Edit2: going with the way they originally wrote it, you do get $A$ matrix back, just not in the way it seems it should compute to
Best Answer
Edit: (answering own question)
After figuring out the part about why $A = A(\sum_ie_ie_i^T)$ holds (see here, or brief reasoning in question that I just edited in), the rest came together. It turns out that there is no typo.
I missed something major when I didn't realize that $A = A\sum_{\alpha}g_{\alpha}g_{\alpha}^T$, for any orthonormal complete basis - the basis vectors in question must be normalized! (I am thankful to this page for giving me the push to put the pieces together, although in retrospect I feel like this should have been more obvious :| ) Since I didn't even think about this, I didn't think about normalizing the basis vectors in the problem. Let's normalize the basis vectors. To do so, we will generalize them to include a normalizing factor $c_i$, where $i \in \left\{1,2\right\}$.

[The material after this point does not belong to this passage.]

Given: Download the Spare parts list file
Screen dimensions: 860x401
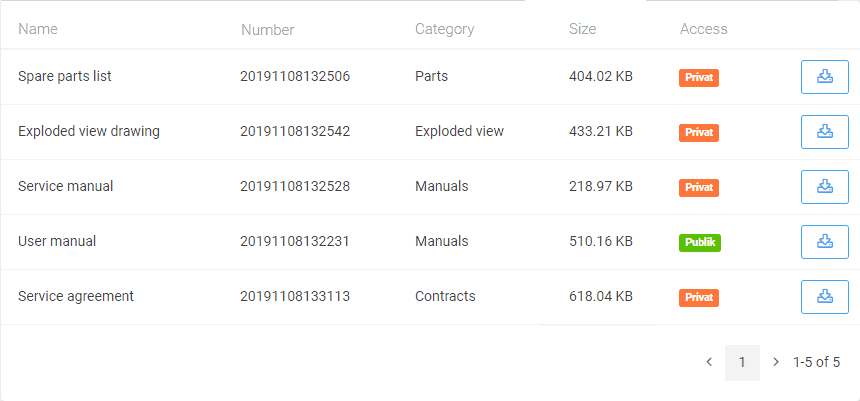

$$c_1^2\begin{bmatrix}\alpha & 0 & -\beta \end{bmatrix}\begin{bmatrix} \alpha \\ 0 \\ -\beta \end{bmatrix} = c_1^2(\alpha^2+\beta^2) = 1 \implies c_1^2 = \frac{1}{\alpha^2+\beta^2}$$
$$c_2^2\begin{bmatrix}\alpha\beta^2 & -\epsilon(\alpha^2+\beta^2) & \alpha^2\beta\end{bmatrix}\begin{bmatrix}\alpha\beta^2 \\ -\epsilon(\alpha^2+\beta^2) \\ \alpha^2\beta\end{bmatrix} = c_2^2(\alpha^2\beta^4 + \epsilon^2(\alpha^2+\beta^2)^2 + \alpha^4\beta^2) = c_2^2((\alpha^2+\beta^2)((\alpha\beta)^2+\epsilon^2(\alpha^2+\beta^2))) = 1 \implies c_2^2 = \frac{1}{(\alpha^2+\beta^2)((\alpha\beta)^2+\epsilon^2(\alpha^2+\beta^2))} = \frac{1}{(\alpha^2+\beta^2)}\frac{1}{(\alpha\beta)^2+\epsilon^2(\alpha^2+\beta^2)}$$
Now, before totally diving in, notice that equation 27 and 40 tell us that $-L = \psi A\psi$, and because the calculations we want to follow in equation 64 have a positive $L$ on the left-hand side, it must be so that the right hand side must be multiplied by $-1$; we will do this at the very end. from example two of the worked examples we want to compute (using now normalized basis vectors)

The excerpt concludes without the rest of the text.